This section covers and explains the types of legal entities that exist and their main characteristics. There are hundreds of pages related to this topic, some of them are harder to understand. We tried to explain this very simple and easy to understand.
Main characteristic of different legal entities.
Investors, venture capitalists and financial institutions will want to know that you have a corporation that is active and properly protected from potential lawsuits. You will need to make sure your entity is 100% bullet proof when it comes to protection, and especially when you plan on raising investment capital. Let’s look at the most commonly used legal entities today.
C Corporation
- You can sell unlimited number of shares.
- Taxes start at 15%.
- You can have an IPO in the future – optional.
- Double taxation.
- If an employee has more than 2% of the shares of the company, they are no longer considered an employee of your company. Importance of keeping all the records.
- It is important to note that you have the same right and tax benefits than Bill Gates. Make sure you take full advantage of all of the benefits out there.
- C Corp does have a lot of tax advantages over other entities.
S Corporation is one of the oldest corporations.
- Some people consider it to be a smaller version.
- With a S Corp. – liability is limited to corporate asset, which means if somebody files a lawsuit, the only thing, they can get is the asset inside of that entity.
- There is no such a thing as double taxation.
- You are only liable for what’s inside of that entity.
- S Corp can only have one type of shares. 100 – therefore it is easier to navigate.
- S Corp also has a lot of tax benefits.
- S Corp has a Board of Directors.
LLC – Limited Liability Company  fairly young introduced in the late 90s.
- LLC can have foreign members & owners (great entity for someone with international investors).
- You are only liable for what’s inside of that entity.
- There are no shareholders and no stock certificates.

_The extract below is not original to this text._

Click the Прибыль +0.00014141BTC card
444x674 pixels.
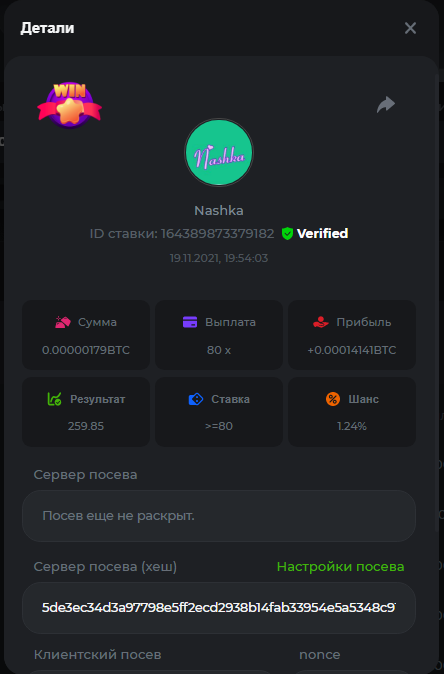coord(352,335)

- Offers the same level of protection.
- In most states, you do not have to have board of directors, you can be the only member, responsible to everything. VP, CEO, CFO, Administrative Assistant.
- You have to keep up with the minutes even if there is one person. Must keep the records.
- Your children can be members of your LLC Corporation which creates a lot of benefits.
Note: Importance of keeping up with minutes. Do not underestimate the importance of keeping up with minutes. If someone sues you and you do not have minutes in place, the judge may easily gear in favor of your opposition because you are not acting like a real business. There are a lot of tax benefits of having multiple entities.
Sole Proprietorship
- No Tax Benefits.
- Do not recommend if you are trying to raise investment capital from VC, angel investors, etc. Simply because that is similar as giving out money to an individual.
- On a personal note, I recommend having one on a shelf since there are no costs associated with maintaining it and it may come in handy when you least expect it for unspecified reasons.